The Cecil Aronowitz Viola Competition, hosted by the Royal Birmingham Conservatoire, Birmingham City University and the British Viola Society, has announced Emma Wernig, 18, from Los Angeles, as its 2017 winner.

Taking place on Friday 24 November at the Royal Birmingham Conservatoire’s new buildings, the final involved five young violists whittled down from the 26 who played in the earlier rounds and the total of 69 applications from 20 countries. Along with Wernig, the other finalists were Lara Albesano, Sào Soulez Larivière, Yue Yu, and Silas Zschocke.

Wernig currently studies at the Colburn Conservatory with Paul Coletti and has taken part in the Heifetz Institute and IMS Prussia Cove. She has a number of competition successes to her name already, both as soloist and chamber musician.
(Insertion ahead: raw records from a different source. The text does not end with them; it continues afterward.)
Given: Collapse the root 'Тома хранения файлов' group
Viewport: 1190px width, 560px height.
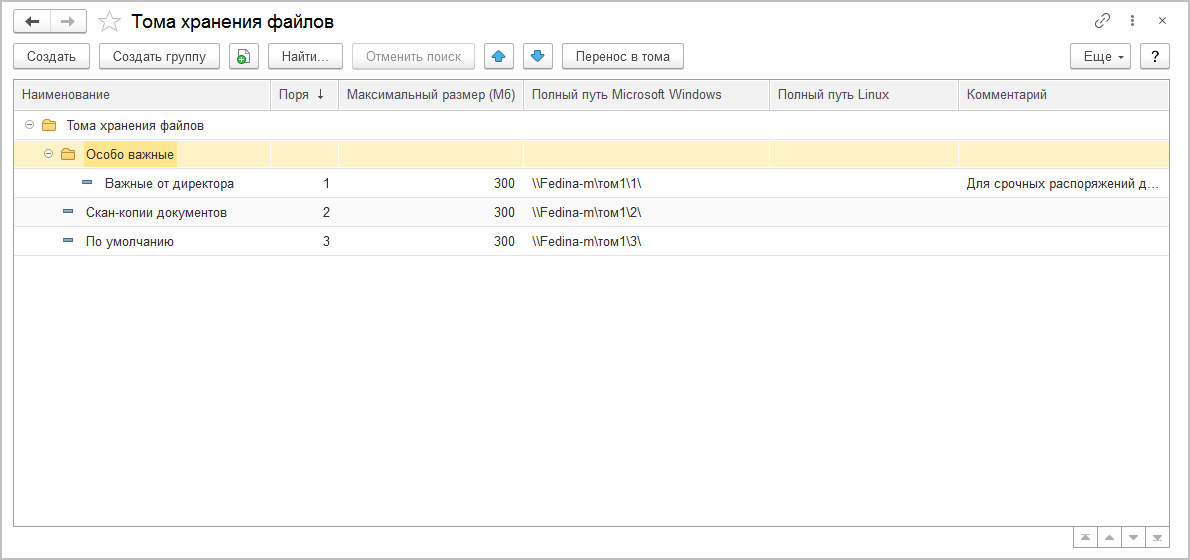Looking at the screenshot, I should 29,126.
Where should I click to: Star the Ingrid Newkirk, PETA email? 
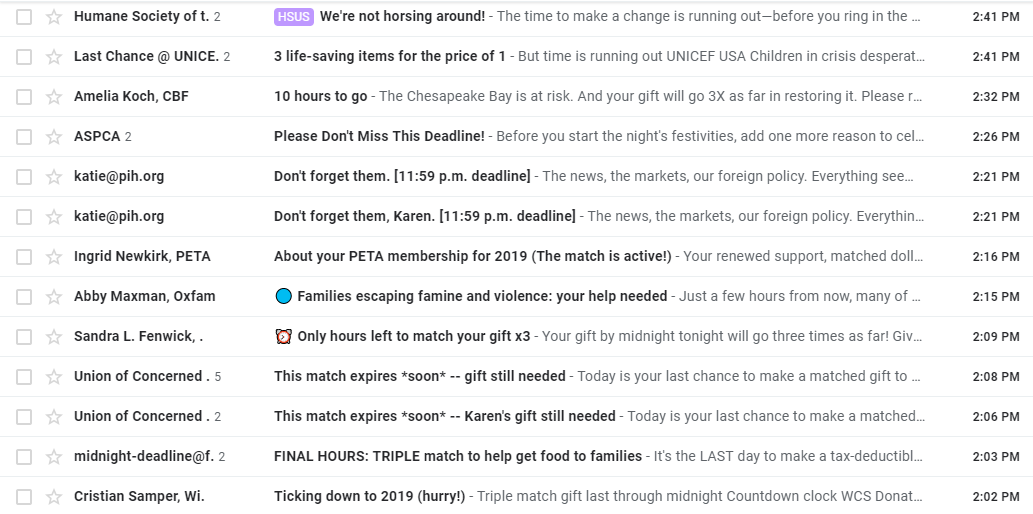click(54, 257)

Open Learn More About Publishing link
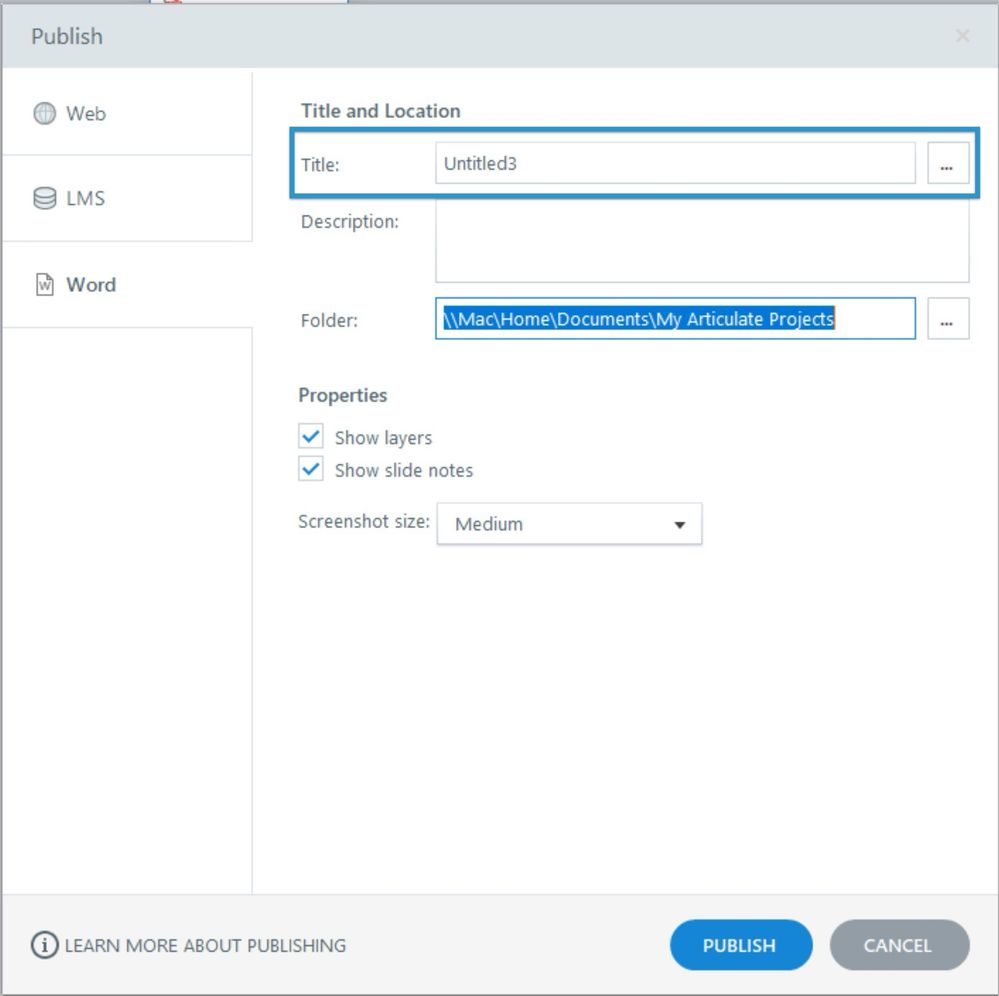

Werning performed William Walton’s Viola Concerto in the final. Her first place win comes with a cash prize of £5,000, a record deal with Champs Hill Records and bookings for recitals as part of the Royal Birmingham Conservatoire’s Concert Series and at Birmingham’s Symphony Hall.

‘I had a wonderful time in Birmingham at the Cecil Aronowitz International Viola Competition and Festival. Preparing so much repertoire and getting the opportunity to perform all of it was invaluable.
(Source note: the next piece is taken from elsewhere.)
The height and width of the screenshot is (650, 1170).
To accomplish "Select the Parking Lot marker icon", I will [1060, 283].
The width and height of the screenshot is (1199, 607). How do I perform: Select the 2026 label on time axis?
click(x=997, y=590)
Finalists, from left, Sào Soulez Larivière, Silas Zschocke, Emma Wernig, Lara Albesano, Yue Yu

‘Everyone was so kind and helpful at the Royal Birmingham Conservatoire, making the experience feel truly like a concert opportunity rather than a competition. My performance in the final was my first time performing with an orchestra and I couldn’t have asked for a more positive one!’

Lara Albesano, aged 21 from Italy, took second place and Sào Soulez Larivière, 18 from France, took third. They win £3,000 ad £1,000 respectively. Royal Birmingham Conservatoire student Yue Yu, aged 20 and from China, won a special Sonata award for her semi-final performance of York Bowen’s Viola Sonata no.1 in C Minor, winning a Pierre Guillaume viola bow worth £5000 donated by Bishop Instruments and Bows.

Louise Lansdown, the Royal Birmingham Conservatoire’s head of strings, commented: ‘The young global talent on display as part of this competition was phenomenal and we were blown away at every round. Alongside creative flair we were impressed with the performers professionalism and stamina.

‘Emma Wernig’s lustrous, rich viola sound resonated throughout the competition complimenting her mature and breathtaking interpretation of everything she chose to play. She is without a doubt a star in the making and we are utterly thrilled to play a part in the launching of her wonderful career.’

Cecil Aronowitz (1916-1978) was a South African viola player who settled in Britain and was much celebrated as a soloist, chamber musician and teacher. He was a founding member of the Melos Ensemble, collaborated extensively with Benjamin Britten and was the Royal Northern College of Music’s first head of strings.